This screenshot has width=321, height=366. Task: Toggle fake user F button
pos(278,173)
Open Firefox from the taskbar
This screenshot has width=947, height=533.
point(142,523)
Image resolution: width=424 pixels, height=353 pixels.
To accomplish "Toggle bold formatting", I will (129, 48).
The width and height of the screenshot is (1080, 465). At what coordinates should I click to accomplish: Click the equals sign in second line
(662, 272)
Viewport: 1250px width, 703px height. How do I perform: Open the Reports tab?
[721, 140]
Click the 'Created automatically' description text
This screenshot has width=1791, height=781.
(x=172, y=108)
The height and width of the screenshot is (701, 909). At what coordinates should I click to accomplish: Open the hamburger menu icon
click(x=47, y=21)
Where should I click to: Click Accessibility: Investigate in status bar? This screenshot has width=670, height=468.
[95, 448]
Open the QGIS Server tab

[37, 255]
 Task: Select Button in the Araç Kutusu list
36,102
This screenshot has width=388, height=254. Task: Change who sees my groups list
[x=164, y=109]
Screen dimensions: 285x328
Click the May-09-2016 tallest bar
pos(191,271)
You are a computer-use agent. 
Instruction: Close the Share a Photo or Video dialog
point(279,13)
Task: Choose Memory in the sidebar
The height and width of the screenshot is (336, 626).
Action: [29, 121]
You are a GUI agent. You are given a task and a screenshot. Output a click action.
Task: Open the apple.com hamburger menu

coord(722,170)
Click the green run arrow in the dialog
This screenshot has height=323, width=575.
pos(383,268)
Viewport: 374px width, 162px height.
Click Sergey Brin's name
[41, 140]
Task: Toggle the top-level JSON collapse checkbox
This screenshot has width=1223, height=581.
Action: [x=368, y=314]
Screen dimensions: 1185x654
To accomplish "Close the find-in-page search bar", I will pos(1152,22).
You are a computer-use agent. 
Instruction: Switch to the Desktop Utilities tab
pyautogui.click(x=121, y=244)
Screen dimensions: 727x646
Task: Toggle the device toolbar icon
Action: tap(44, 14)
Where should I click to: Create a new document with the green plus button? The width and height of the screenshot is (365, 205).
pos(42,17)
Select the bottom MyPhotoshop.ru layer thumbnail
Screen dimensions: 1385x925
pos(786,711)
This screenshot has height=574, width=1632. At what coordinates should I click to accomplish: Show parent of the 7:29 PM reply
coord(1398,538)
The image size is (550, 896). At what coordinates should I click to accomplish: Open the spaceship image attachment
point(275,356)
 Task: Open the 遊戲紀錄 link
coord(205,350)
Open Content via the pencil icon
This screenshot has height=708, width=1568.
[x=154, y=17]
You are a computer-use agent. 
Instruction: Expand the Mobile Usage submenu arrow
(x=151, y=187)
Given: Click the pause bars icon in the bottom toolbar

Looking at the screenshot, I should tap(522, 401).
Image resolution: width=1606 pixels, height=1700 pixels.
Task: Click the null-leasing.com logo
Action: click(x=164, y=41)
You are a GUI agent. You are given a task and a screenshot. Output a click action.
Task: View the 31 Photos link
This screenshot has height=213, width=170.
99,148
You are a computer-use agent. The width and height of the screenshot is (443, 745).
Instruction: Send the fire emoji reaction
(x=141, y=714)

====

• Problem to work on
Every line of the listing that includes the word "will" forms the answer.

• Reply to the task
To accomplish "Toggle bold formatting", I will (129, 48).
To accomplish "Close the find-in-page search bar", I will pos(1152,22).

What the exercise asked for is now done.